[STATED PROBLEM]: Render the stretch of records from the line containing "This screenshot has" through the end as a two-column CSV with the headers request and answer. Give one row per record, put each field in quotation marks with its line breaks replaced by spaces, and leave out the pictures.

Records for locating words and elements
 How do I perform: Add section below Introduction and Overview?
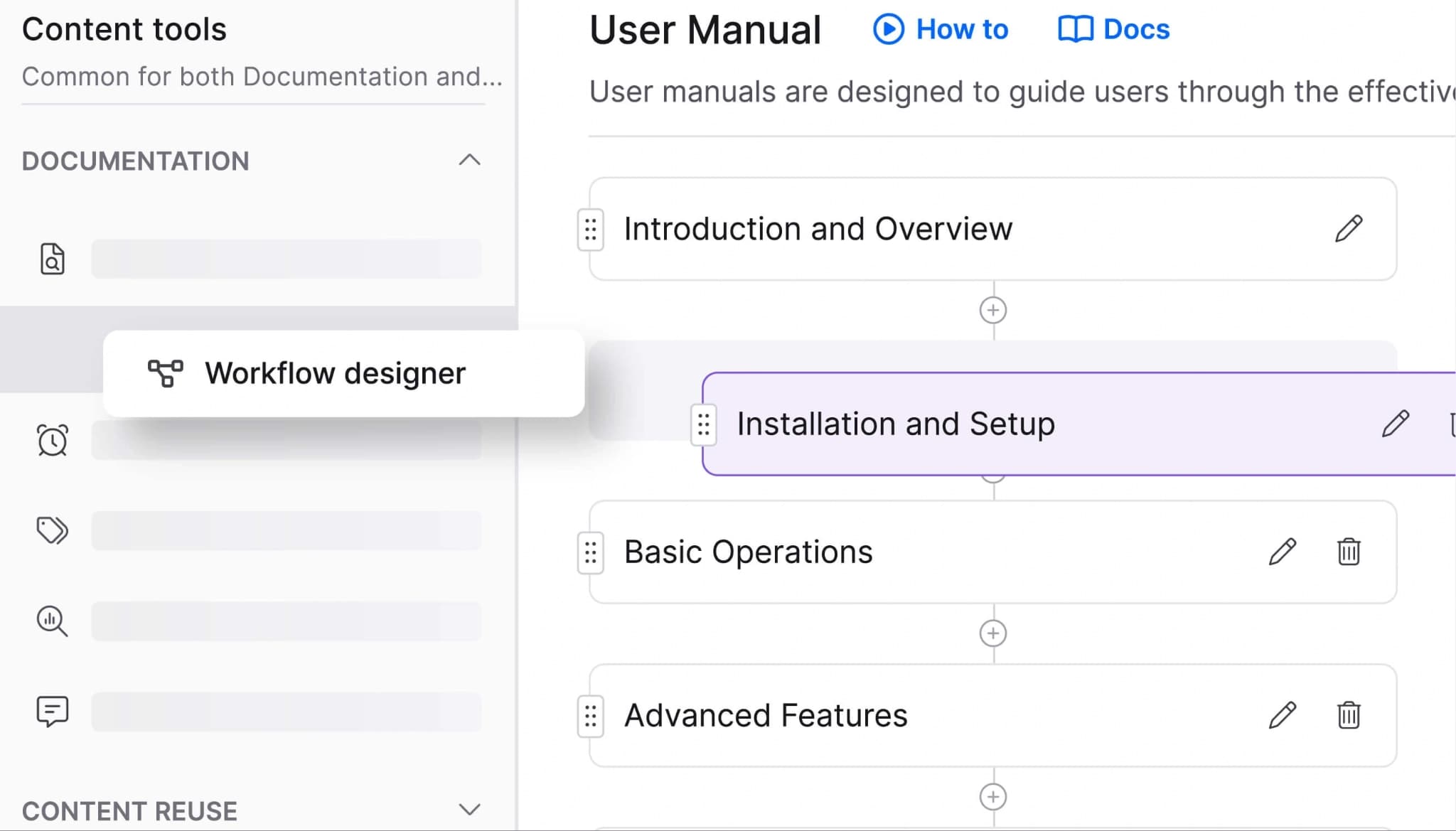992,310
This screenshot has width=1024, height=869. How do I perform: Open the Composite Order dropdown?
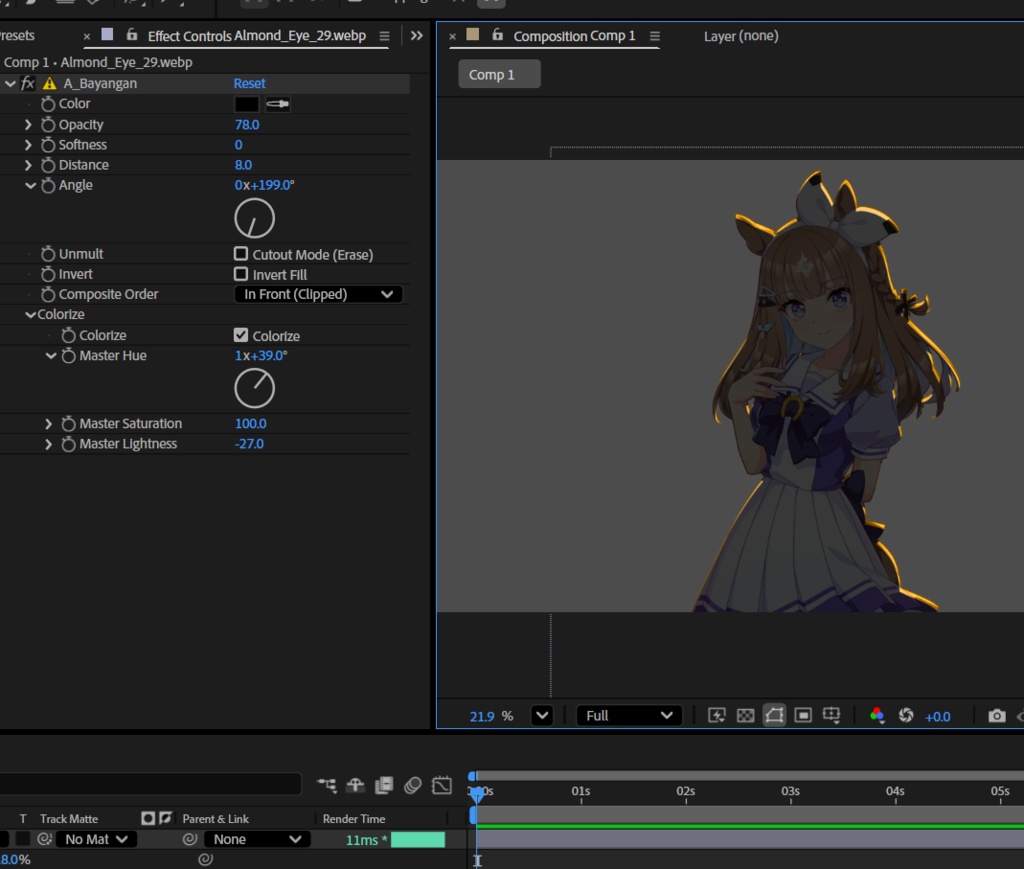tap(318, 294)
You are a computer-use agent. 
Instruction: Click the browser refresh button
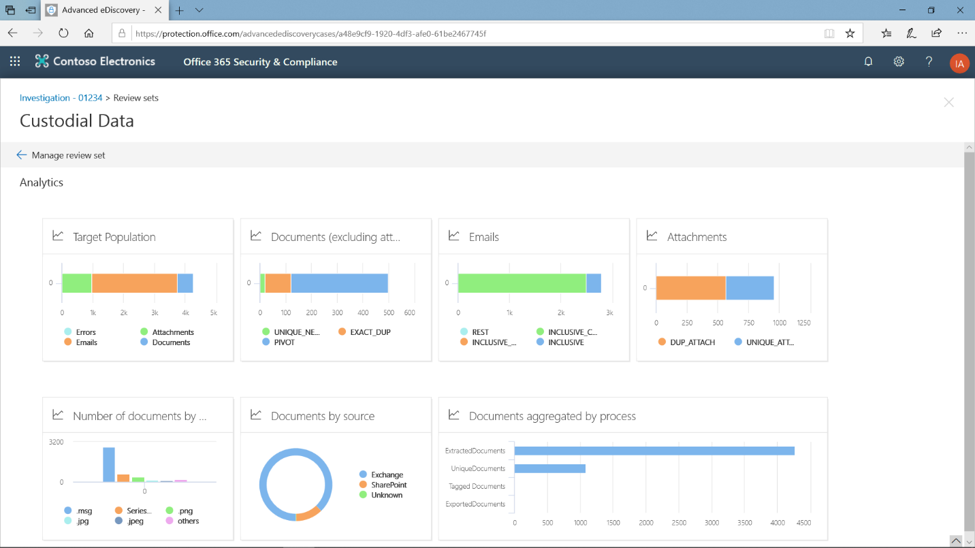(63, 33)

[FINISHED ANSWER]:
request,answer
"This screenshot has width=1024, height=869. How do I perform: Open the Composite Order dropdown?","tap(318, 294)"
"You are a computer-use agent. Instruction: Click the browser refresh button","(63, 33)"